The Belly of a Filmmaker: Peter Greenaway’s Eisenstein in Guanajuato

​The Russian filmmaker Sergei Eisenstein stands in the passenger seat of a Mercedes as it drives around somewhere in central Mexico. His complexion is so pale and his shock of hair so massive that you imagine he’d be the first of this party you’d spot on its way into town. Given his immediate visual discrepancy—he also sports a white linen suit, as opposed to the generally darker garb of the others in the film—he seems a foreigner of certain, if mystical import, which is soon resolved in voiceover narration and a slideshow that enumerates his cultural accomplishments. Herewith the film’s medley of unusual visual tactics commences: superimposition, triptych photography, and interminable tracking shots, one of which will pivot fastidiously around a Doric column as though the film has become momentarily distracted by architecture.

Put simply, Eisenstein in Guanajuato is a Peter Greenaway film, and another of the British expatriate’s biographical forays into art history. It concerns Eisenstein’s trip to Mexico in 1930, whereupon he had intended to render Mexico’s violent history in the same constructivist vernacular he had applied to the Russian Revolution in Battleship Potemkin, Strike, and October. The resultant film, ¡Que Viva Mexico!, was never formally completed, and Greenaway’s dramatization of its production operates only ostensibly as an exposé as to why.

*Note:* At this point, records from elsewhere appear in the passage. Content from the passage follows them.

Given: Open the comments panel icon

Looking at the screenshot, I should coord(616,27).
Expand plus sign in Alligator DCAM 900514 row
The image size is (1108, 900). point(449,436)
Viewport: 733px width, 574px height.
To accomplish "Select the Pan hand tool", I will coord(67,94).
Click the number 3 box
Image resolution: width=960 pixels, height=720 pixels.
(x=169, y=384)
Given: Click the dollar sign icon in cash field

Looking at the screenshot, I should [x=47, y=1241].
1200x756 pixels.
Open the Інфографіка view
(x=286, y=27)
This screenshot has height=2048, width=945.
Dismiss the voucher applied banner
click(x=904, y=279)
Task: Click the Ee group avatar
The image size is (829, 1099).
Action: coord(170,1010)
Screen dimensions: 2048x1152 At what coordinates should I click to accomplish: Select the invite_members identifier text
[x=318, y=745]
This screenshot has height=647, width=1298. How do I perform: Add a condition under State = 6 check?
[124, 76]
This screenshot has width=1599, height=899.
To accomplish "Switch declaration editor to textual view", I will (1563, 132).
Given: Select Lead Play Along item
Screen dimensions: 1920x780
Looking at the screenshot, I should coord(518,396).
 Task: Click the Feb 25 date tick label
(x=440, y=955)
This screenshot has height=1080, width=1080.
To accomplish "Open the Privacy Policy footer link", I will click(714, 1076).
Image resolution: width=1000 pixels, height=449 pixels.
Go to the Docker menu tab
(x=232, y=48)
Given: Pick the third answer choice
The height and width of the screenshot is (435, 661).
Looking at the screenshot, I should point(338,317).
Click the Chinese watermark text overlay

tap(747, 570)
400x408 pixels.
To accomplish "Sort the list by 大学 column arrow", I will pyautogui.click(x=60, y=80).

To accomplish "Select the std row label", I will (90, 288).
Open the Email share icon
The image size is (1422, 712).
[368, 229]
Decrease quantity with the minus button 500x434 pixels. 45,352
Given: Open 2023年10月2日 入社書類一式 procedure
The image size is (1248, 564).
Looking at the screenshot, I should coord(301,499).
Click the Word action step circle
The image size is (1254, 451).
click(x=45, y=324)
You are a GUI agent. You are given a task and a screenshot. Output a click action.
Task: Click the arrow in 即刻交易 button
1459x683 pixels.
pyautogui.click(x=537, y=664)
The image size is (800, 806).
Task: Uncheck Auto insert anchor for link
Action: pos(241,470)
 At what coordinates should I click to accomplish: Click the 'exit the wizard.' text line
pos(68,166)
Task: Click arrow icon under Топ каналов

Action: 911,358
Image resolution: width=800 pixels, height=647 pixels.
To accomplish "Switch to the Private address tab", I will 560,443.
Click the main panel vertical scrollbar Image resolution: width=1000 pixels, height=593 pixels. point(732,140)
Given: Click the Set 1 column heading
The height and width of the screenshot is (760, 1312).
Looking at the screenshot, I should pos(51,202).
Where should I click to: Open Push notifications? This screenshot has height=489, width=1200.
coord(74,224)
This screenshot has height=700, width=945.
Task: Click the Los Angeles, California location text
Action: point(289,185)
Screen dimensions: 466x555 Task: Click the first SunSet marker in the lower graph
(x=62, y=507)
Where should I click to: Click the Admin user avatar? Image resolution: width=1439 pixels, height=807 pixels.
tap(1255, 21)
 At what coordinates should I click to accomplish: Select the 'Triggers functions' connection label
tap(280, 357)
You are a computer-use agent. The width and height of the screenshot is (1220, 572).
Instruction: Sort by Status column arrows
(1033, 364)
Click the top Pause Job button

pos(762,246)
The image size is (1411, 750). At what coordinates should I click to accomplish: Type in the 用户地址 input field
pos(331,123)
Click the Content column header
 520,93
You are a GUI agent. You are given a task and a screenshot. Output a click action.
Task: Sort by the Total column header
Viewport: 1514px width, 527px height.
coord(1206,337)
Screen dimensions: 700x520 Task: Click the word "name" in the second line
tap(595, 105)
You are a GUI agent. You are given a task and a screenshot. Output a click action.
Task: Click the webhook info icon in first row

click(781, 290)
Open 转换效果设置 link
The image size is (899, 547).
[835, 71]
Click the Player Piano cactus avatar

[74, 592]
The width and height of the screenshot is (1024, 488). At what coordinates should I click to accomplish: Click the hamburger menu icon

This is due to Greenaway’s persistent tendencies as a formalist, which often supersede whatever his films are superficially about. Even his more experimental work is full of luscious, elongated slabs of cinema of the sort that satiate cinephiles more interested in aesthetics than thematics: A Zed and Two Noughts, from 1985, begins with a grotesque car accident shown in a rigidly picturesque composition for several moments, or Prospero’s Books, from 1991, which commences with a whopping tracking shot that outlasts the title credits. Both of these examples benefit immeasurably from Michael Nyman’s pulsing orchestration and Sacha Vierny’s cinematography; both ceased working with Greenaway in the 1990s.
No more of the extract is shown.